AIM:
Can you copy out every one of the records below word for word, leaving the pictures out of your answer?

DATA EXTRACT:
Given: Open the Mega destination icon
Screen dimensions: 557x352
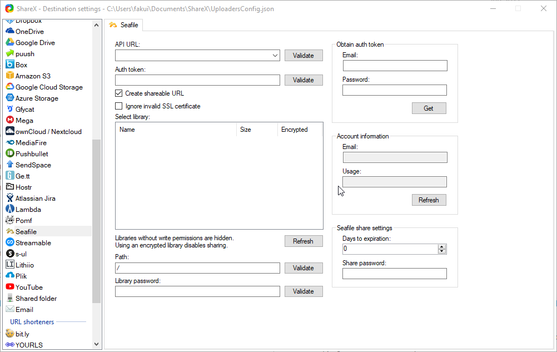Looking at the screenshot, I should click(10, 121).
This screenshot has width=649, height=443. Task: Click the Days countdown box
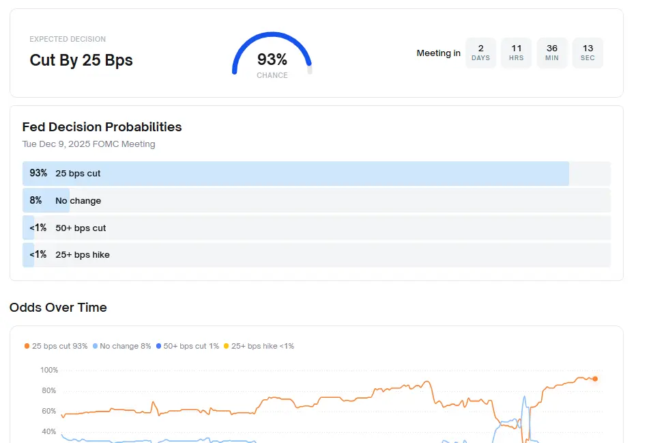[x=480, y=53]
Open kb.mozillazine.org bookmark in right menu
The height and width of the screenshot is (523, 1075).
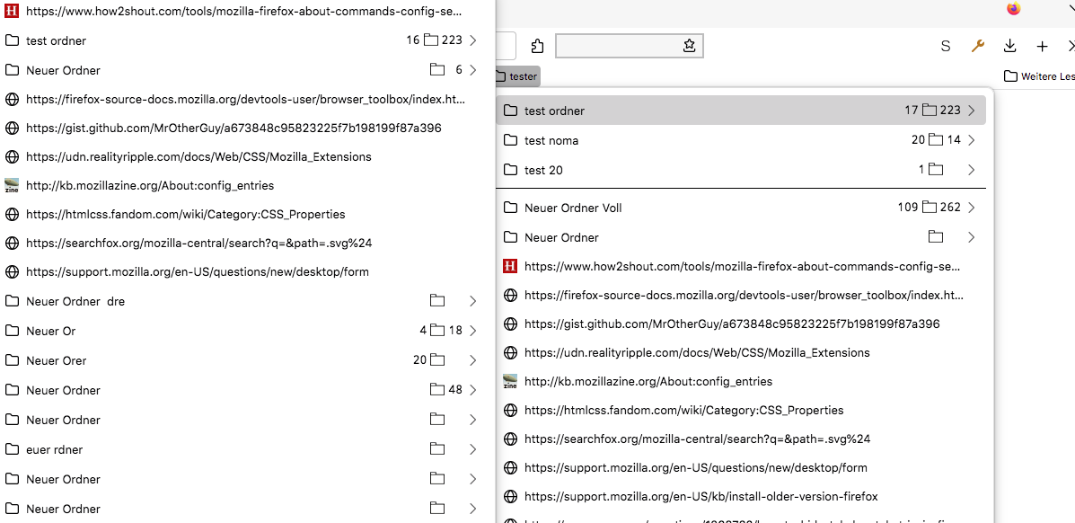tap(648, 381)
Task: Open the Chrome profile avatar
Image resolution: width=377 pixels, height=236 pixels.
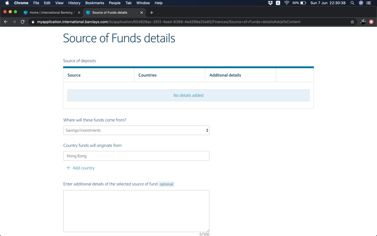Action: coord(363,22)
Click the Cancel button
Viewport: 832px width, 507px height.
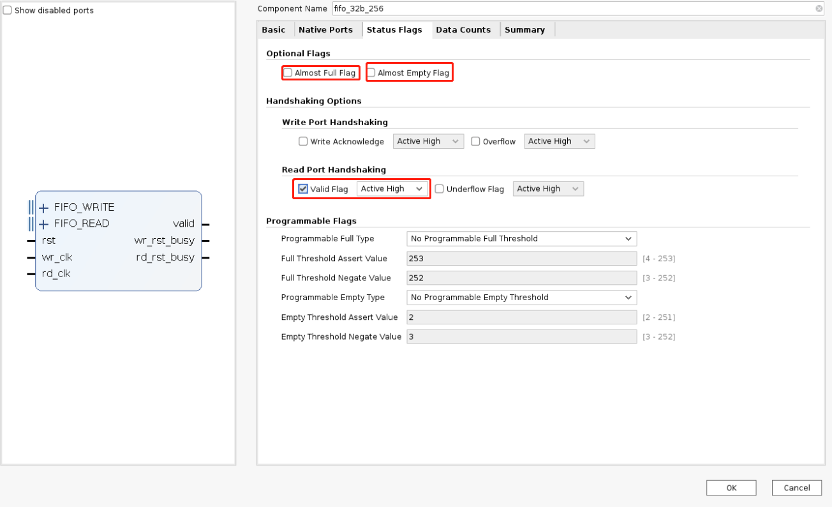pyautogui.click(x=796, y=487)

FINISHED EXERCISE:
Given: Open the Mega destination icon
Screen dimensions: 557x352
Looking at the screenshot, I should click(10, 121).
This screenshot has width=649, height=443. Task: Click the Days countdown box
[x=480, y=53]
Open kb.mozillazine.org bookmark in right menu
The height and width of the screenshot is (523, 1075).
tap(648, 381)
Task: Open the Chrome profile avatar
Image resolution: width=377 pixels, height=236 pixels.
Action: coord(363,22)
Click the Cancel button
Viewport: 832px width, 507px height.
pyautogui.click(x=796, y=487)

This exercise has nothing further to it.